- Given records

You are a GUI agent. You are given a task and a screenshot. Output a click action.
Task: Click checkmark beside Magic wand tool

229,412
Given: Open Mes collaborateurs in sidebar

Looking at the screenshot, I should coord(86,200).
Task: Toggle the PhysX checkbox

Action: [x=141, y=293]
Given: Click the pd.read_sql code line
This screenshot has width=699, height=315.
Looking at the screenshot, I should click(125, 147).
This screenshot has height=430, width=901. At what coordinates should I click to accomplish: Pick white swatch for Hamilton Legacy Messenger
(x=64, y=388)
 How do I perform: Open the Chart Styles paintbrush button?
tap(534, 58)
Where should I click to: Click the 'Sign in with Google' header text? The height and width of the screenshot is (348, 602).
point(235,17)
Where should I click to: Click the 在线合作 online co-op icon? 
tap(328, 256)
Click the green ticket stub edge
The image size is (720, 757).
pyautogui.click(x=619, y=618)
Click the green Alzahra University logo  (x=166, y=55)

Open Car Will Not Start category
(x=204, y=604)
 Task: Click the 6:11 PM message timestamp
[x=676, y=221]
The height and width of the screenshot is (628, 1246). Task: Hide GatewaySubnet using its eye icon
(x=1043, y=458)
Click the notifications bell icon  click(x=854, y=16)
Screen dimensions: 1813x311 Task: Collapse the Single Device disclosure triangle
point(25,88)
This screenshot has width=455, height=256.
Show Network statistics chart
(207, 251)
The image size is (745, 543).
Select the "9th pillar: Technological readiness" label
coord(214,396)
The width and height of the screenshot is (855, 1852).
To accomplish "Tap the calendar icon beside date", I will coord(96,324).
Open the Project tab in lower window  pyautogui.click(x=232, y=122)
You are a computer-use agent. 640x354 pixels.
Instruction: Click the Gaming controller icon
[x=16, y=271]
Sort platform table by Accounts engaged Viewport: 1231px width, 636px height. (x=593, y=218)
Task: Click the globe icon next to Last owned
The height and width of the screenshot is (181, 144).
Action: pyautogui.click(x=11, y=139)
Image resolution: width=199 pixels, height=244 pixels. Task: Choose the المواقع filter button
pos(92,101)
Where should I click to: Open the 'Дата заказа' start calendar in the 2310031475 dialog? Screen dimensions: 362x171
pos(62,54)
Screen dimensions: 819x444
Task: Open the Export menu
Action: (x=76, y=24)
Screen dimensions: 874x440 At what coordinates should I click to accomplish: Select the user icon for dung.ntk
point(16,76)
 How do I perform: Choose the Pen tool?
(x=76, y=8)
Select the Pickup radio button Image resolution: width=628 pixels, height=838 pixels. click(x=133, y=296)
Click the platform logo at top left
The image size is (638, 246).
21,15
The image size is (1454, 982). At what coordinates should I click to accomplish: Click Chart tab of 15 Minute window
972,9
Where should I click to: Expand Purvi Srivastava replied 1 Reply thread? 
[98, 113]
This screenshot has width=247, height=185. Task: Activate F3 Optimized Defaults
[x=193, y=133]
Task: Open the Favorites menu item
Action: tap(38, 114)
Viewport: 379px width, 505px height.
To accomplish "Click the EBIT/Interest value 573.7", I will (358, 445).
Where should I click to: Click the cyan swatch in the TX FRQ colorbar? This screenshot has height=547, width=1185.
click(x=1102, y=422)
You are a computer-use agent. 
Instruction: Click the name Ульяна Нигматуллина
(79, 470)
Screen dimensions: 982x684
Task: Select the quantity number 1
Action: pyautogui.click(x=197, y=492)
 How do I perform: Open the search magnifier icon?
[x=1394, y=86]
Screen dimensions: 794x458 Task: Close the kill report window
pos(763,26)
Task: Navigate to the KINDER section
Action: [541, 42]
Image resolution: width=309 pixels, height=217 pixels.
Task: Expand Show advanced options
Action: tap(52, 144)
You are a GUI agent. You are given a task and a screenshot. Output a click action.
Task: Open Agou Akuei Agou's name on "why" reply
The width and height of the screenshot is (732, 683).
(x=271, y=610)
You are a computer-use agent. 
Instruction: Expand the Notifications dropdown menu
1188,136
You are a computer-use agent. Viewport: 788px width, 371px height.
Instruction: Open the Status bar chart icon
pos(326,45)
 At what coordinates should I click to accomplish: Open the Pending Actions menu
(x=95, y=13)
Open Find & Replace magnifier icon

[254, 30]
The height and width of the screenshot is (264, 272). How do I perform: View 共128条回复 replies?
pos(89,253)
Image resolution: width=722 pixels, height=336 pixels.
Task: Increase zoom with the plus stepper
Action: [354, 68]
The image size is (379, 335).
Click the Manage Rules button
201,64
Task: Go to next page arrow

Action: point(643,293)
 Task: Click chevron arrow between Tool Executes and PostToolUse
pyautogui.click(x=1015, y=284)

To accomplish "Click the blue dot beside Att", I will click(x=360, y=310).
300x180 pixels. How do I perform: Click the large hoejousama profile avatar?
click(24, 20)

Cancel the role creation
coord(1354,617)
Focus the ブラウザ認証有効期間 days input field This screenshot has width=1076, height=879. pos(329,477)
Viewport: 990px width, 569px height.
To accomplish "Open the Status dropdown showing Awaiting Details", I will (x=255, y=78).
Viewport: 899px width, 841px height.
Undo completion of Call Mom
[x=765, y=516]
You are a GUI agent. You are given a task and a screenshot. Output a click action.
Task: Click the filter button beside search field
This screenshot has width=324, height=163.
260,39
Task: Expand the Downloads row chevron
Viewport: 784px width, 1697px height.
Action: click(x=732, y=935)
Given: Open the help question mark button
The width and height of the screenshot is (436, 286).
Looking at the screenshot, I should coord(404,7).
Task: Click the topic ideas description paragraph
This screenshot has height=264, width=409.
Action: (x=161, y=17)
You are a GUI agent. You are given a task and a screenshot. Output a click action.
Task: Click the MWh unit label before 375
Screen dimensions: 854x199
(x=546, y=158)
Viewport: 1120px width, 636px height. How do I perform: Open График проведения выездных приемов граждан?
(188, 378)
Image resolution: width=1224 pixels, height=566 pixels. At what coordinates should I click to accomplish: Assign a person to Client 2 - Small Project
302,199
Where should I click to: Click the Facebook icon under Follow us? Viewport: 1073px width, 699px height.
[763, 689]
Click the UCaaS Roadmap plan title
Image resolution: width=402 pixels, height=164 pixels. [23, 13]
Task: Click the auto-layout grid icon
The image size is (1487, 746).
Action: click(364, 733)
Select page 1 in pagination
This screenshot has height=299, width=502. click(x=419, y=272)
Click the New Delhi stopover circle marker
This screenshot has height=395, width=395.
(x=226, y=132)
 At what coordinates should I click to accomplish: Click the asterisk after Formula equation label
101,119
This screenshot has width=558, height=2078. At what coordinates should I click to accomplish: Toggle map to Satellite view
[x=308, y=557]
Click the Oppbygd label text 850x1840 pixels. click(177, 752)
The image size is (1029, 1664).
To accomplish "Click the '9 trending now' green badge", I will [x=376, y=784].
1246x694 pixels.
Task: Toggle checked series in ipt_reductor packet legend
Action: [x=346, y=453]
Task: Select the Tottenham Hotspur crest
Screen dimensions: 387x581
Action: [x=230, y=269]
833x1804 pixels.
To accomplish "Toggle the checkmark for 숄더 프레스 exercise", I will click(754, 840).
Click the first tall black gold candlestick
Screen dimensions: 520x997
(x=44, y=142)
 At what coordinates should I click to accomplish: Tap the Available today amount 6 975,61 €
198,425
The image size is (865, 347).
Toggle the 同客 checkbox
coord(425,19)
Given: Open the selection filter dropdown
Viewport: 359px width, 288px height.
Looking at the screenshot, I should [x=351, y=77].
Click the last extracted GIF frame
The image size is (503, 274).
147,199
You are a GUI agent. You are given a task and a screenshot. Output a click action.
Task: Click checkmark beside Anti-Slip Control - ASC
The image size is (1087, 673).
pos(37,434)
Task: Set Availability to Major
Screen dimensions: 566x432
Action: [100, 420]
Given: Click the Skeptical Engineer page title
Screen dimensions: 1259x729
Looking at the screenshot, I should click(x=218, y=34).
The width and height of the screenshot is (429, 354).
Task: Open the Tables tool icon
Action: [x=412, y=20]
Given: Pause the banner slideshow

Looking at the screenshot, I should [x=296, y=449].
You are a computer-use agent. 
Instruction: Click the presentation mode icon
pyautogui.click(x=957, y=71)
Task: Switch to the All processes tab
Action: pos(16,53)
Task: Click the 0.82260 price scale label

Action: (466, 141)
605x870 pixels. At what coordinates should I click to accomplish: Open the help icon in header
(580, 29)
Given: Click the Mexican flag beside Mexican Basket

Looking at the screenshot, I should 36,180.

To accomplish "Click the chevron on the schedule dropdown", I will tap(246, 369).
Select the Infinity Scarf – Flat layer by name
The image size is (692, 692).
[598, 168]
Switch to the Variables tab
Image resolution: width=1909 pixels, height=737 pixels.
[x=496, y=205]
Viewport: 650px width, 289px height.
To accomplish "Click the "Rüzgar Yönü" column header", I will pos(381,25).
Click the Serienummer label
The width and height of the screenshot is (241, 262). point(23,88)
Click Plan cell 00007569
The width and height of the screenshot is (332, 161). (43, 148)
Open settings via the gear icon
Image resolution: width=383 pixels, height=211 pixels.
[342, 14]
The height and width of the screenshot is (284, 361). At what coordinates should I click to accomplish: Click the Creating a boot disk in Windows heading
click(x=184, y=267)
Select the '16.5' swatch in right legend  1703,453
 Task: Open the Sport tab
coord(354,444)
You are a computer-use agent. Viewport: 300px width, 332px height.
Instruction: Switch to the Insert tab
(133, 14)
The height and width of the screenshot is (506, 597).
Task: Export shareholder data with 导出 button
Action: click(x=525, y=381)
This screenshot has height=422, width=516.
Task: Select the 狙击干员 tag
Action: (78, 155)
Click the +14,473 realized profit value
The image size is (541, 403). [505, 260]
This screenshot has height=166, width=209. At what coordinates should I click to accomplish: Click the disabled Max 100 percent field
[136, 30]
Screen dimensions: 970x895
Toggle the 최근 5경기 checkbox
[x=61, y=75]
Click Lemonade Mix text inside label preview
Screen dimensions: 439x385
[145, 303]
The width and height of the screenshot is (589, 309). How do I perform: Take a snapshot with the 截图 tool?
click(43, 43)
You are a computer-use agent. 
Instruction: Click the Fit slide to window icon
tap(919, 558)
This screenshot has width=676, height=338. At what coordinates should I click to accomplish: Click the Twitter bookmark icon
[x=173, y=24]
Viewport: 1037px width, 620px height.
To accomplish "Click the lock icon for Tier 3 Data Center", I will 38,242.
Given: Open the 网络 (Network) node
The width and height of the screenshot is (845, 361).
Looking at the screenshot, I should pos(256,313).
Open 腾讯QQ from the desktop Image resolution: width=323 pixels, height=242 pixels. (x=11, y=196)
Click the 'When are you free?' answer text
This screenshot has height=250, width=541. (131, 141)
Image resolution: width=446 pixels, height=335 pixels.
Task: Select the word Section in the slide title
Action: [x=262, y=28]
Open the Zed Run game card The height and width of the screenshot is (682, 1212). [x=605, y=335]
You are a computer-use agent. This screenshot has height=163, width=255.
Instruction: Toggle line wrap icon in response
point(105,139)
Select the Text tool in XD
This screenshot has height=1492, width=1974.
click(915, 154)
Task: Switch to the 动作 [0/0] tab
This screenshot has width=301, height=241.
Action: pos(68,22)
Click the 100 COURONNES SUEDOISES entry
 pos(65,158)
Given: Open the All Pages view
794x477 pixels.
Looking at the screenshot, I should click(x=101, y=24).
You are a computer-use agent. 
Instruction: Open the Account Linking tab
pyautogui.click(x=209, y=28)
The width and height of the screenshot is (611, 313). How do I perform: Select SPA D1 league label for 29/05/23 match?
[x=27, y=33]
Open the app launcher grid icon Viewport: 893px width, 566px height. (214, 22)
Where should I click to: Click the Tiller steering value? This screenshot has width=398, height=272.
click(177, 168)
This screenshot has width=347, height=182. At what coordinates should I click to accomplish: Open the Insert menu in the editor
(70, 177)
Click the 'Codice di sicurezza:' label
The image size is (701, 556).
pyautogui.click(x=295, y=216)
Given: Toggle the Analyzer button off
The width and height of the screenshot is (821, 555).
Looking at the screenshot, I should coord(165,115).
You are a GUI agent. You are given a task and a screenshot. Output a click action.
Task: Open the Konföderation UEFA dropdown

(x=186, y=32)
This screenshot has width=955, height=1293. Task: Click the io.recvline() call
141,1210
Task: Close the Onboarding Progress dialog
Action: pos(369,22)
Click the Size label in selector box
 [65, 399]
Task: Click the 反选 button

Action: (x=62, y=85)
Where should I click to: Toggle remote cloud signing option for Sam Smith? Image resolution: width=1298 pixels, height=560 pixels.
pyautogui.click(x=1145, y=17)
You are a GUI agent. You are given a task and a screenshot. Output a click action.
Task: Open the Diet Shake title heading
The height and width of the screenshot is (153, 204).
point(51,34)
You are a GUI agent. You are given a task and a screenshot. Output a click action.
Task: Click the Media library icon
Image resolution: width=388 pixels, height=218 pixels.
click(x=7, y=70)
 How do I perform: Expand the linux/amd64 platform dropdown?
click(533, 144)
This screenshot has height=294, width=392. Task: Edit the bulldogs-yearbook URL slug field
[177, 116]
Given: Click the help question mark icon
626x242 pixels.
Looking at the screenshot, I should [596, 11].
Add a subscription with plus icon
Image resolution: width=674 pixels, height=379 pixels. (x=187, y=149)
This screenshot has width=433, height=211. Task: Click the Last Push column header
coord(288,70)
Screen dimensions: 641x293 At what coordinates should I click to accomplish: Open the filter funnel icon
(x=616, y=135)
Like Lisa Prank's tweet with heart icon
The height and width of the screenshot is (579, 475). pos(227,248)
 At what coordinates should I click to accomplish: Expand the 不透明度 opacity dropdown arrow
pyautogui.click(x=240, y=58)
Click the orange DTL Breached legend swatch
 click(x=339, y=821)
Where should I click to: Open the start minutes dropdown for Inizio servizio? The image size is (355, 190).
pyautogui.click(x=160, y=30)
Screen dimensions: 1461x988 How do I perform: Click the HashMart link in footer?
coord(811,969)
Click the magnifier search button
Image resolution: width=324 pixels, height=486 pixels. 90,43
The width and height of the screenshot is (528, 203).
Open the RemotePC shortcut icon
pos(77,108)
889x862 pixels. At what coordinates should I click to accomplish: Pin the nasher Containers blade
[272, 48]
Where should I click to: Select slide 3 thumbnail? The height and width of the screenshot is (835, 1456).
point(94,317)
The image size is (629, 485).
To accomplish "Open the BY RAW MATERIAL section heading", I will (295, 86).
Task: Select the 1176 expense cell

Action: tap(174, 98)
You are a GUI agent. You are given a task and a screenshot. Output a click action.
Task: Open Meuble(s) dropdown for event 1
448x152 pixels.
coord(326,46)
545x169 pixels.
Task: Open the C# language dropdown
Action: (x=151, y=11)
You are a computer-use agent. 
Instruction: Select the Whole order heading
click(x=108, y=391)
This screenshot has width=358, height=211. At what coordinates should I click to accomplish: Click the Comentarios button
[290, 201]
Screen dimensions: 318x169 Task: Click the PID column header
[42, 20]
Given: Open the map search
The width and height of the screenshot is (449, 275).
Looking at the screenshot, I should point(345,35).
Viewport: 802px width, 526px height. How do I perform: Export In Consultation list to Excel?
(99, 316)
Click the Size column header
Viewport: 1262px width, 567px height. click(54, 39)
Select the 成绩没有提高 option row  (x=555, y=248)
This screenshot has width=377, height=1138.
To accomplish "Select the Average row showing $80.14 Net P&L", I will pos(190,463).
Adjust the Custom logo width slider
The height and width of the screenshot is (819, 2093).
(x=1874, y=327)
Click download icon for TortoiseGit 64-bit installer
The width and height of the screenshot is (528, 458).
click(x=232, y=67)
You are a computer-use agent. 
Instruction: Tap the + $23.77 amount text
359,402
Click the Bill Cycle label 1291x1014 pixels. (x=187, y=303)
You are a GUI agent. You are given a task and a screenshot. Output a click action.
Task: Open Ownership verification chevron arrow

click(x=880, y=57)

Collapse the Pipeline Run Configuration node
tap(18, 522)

- Exercise requirements
Reproduce the items verbatim, beginning at the line that contains "Given: Open the selection filter dropdown" and stopping after the line that contains "coord(354,444)".

- The result
Given: Open the selection filter dropdown
Viewport: 359px width, 288px height.
Looking at the screenshot, I should [x=351, y=77].
Click the last extracted GIF frame
The image size is (503, 274).
147,199
You are a GUI agent. You are given a task and a screenshot. Output a click action.
Task: Click checkmark beside Anti-Slip Control - ASC
The image size is (1087, 673).
pos(37,434)
Task: Set Availability to Major
Screen dimensions: 566x432
Action: [100, 420]
Given: Click the Skeptical Engineer page title
Screen dimensions: 1259x729
Looking at the screenshot, I should click(x=218, y=34).
The width and height of the screenshot is (429, 354).
Task: Open the Tables tool icon
Action: [x=412, y=20]
Given: Pause the banner slideshow

Looking at the screenshot, I should [x=296, y=449].
You are a computer-use agent. 
Instruction: Click the presentation mode icon
pyautogui.click(x=957, y=71)
Task: Switch to the All processes tab
Action: pos(16,53)
Task: Click the 0.82260 price scale label

Action: (466, 141)
605x870 pixels. At what coordinates should I click to accomplish: Open the help icon in header
(580, 29)
Given: Click the Mexican flag beside Mexican Basket

Looking at the screenshot, I should 36,180.

To accomplish "Click the chevron on the schedule dropdown", I will tap(246, 369).
Select the Infinity Scarf – Flat layer by name
The image size is (692, 692).
[598, 168]
Switch to the Variables tab
Image resolution: width=1909 pixels, height=737 pixels.
[x=496, y=205]
Viewport: 650px width, 289px height.
To accomplish "Click the "Rüzgar Yönü" column header", I will pos(381,25).
Click the Serienummer label
The width and height of the screenshot is (241, 262). point(23,88)
Click Plan cell 00007569
The width and height of the screenshot is (332, 161). (43, 148)
Open settings via the gear icon
Image resolution: width=383 pixels, height=211 pixels.
[342, 14]
The height and width of the screenshot is (284, 361). At what coordinates should I click to accomplish: Click the Creating a boot disk in Windows heading
click(x=184, y=267)
Select the '16.5' swatch in right legend  1703,453
 Task: Open the Sport tab
coord(354,444)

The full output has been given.